Exercise passage:
# # # #

Chalice UUCM Id banner
About Us Facility Rental Sunday Services Visitors Religious Ed. Events Members

  HOME
  Directions/Map
  Sunday Services
  Calendar
  Social Concerns
  Photo Gallery
  Contact Us

  Unitarian Universalist
    Association

Turn, Turn, Turn
by the Rev. Dr. Lisa Presley
September 16, 2007

Copyright: The intellectual property contained in all UU sermons belongs exclusively to the people who created them. If you wish to quote from this sermon, please ask the permission of the author first.

Meditation:

who can say, “i am free, i have purified my great heart?”

there are none on earth. there are none on earth.

a new heart i will give, not stone, but one that frees.

a new heart i will give, and one that frees.

 

may this day make us strong like a tree of life with good fruit.

bless us now, amen. bless us now, amen.

may we now forgive, atone that we may live,

may we now forgive, that we may live.

 

 

yes, a new heart

a new way to start the day

to share the joy

let go of sorrow

welcome the grief

celebrate the love

learn to ebb and flow

to bend and weave with the passage of time.

to be like the trees that stand so tall

yet retreat inward to know themselves

to store their goodness up for a new year

who shelter us in summer

whose starkness stands bold

upon the sky in winter.

# # # #

Recorded data:
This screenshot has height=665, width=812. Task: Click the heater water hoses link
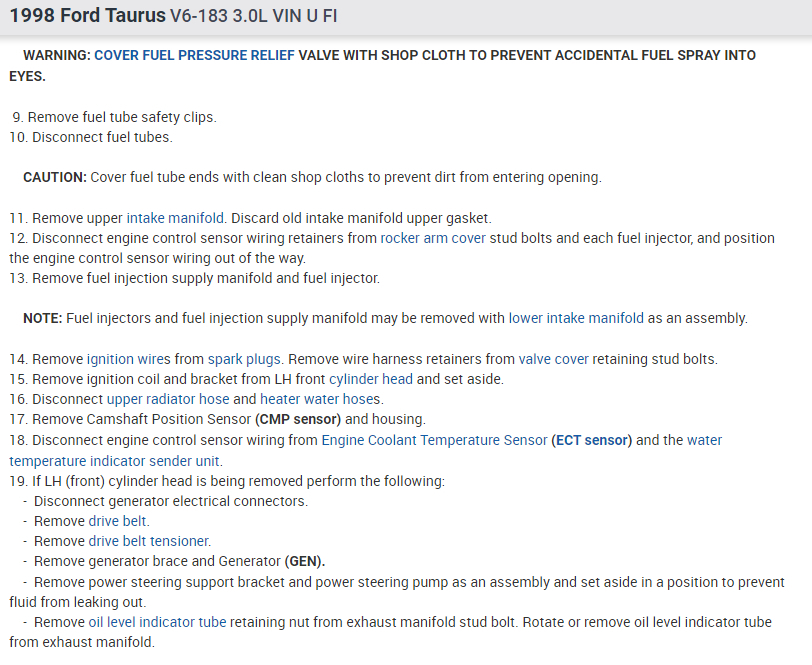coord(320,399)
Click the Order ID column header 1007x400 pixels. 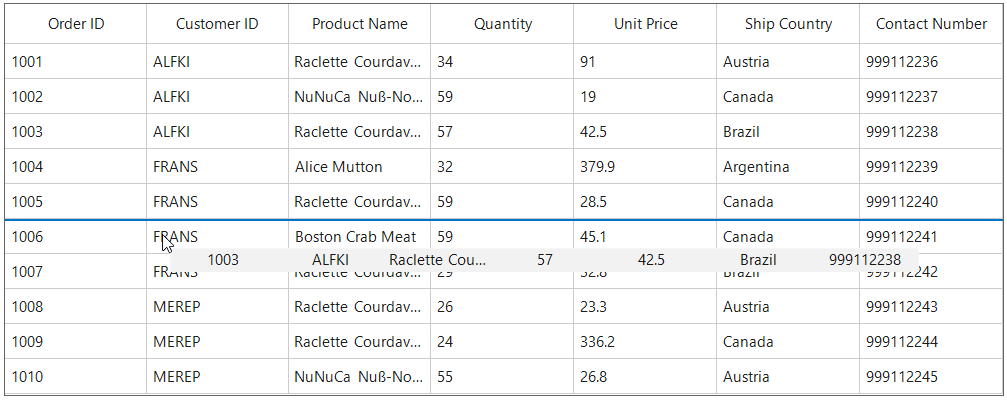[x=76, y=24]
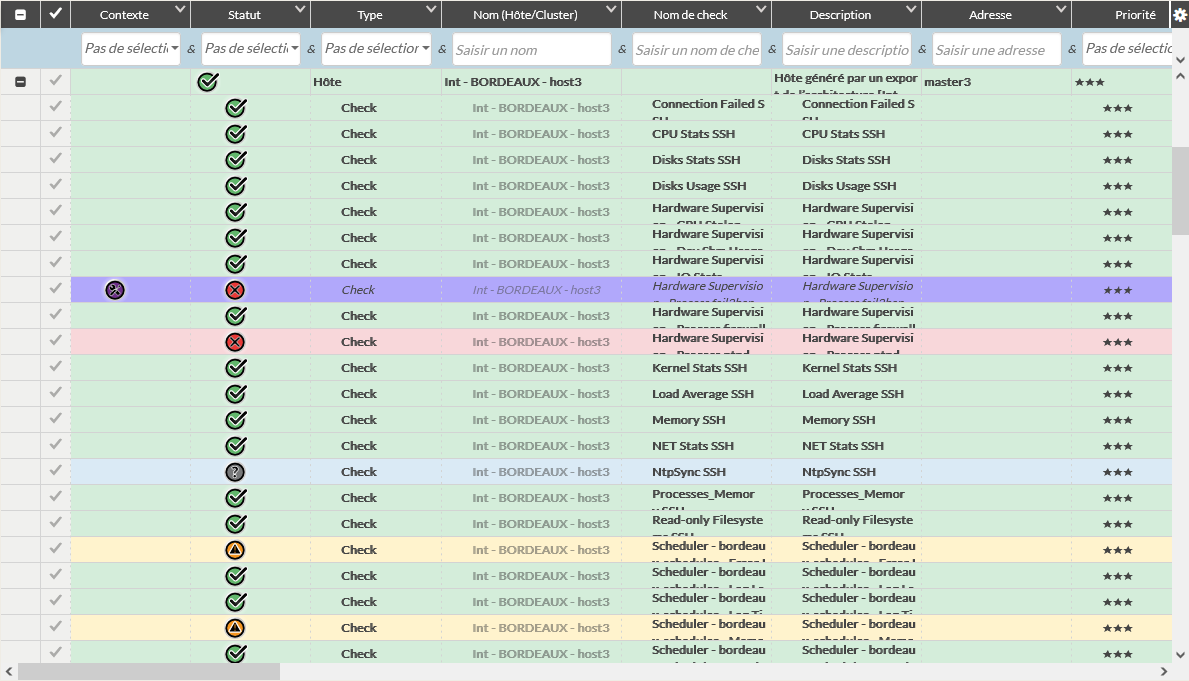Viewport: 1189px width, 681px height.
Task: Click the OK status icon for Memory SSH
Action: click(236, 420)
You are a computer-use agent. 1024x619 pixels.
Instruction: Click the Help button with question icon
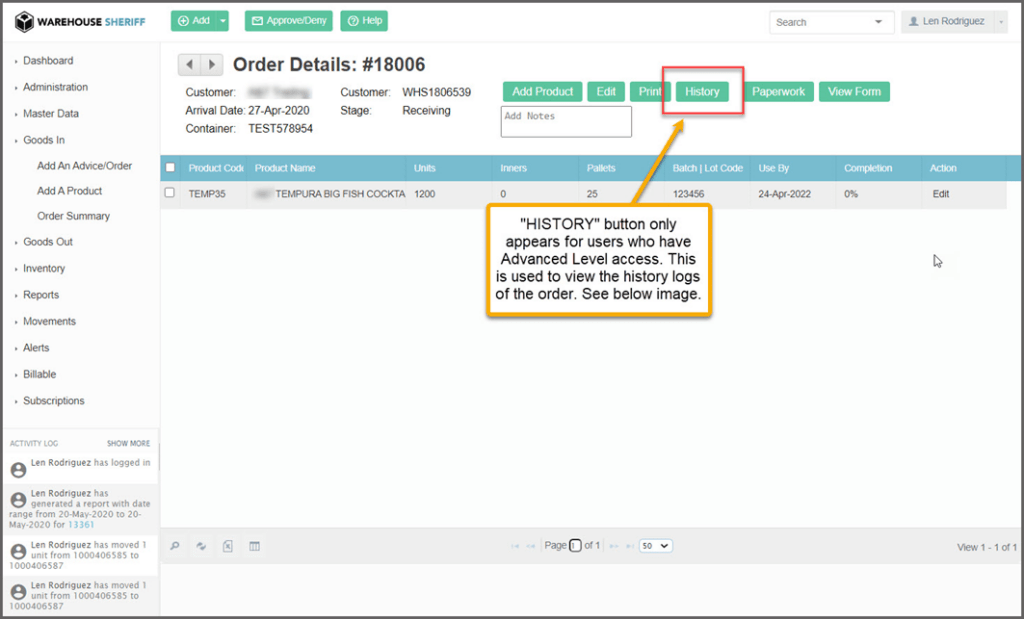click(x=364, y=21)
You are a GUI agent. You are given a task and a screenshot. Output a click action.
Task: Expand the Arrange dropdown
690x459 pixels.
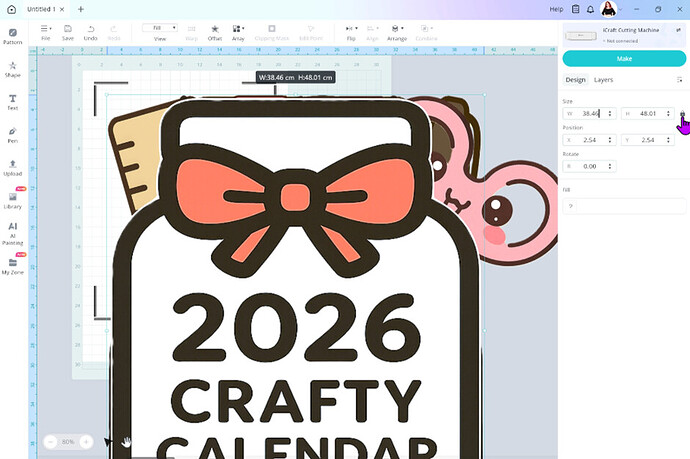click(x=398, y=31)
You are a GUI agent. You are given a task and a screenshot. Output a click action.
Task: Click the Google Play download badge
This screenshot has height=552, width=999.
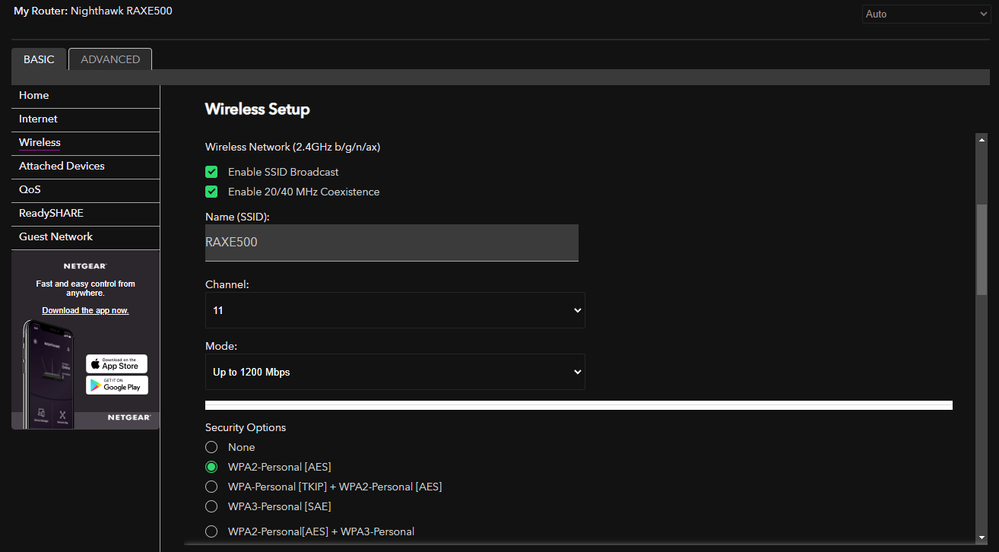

# # # #

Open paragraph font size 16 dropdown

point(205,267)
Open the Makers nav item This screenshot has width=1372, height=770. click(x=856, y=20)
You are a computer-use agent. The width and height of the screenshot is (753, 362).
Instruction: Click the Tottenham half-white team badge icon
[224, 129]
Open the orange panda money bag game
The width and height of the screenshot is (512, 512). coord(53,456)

# # # #

Exercise requirements:
- 1) Who is named as the author of the sermon "Turn, Turn, Turn"?
- 2) Rewrite the sermon text between "Copyright: The intellectual" and "but one that frees.", inclusive, substituting "spirit" for "heart".
- 3) Carry on the sermon "Turn, Turn, Turn" from the point where its text stops.

Solved problems:
- 1) The Rev. Dr. Lisa Presley

- 2)
Copyright: The intellectual property contained in all UU sermons belongs exclusively to the people who created them. If you wish to quote from this sermon, please ask the permission of the author first.

Meditation:

who can say, “i am free, i have purified my great spirit?”

there are none on earth. there are none on earth.

a new spirit i will give, not stone, but one that frees.

- 3)
turning from the light of day

to the shelter of longer nights

learning to soak up nourishment

from roots buried deep in the so

so deep that none know where they come from.

 

this, this is what it means to be a religious people.

to know the power of our days

the source of our strength

the wellsprings of our souls.

 

a new heart. yes, a new heart,

not stone, but one that frees.

 

Reading:  

        

from Jewish Renewal: A Path to Healing and Transformation by Michael Lerner

            Built into the High Holy Days is a deep psychological wisdom that can and should be reclaimed. In the ten days of repentance that extend from the first day of the Jewish New Year, Rosh Hashanah, through the Day of Atonement, Yom Kippur, we may engage in a mass psychological process, as we participate in an individual and collective reassessment of our lives.

            Remembering is step one—looking at what we have done and what we have become during the past year. Rosh Hashanah is called Yom Hazikaron, the Day of Remembrance.

            The second step is to measure what we have done and what we have become against our own highest visions of who we should and could be. This step is facilitated when we collectively, through prayer, reaffirm the vision of our possibilities (what we could be individually and together).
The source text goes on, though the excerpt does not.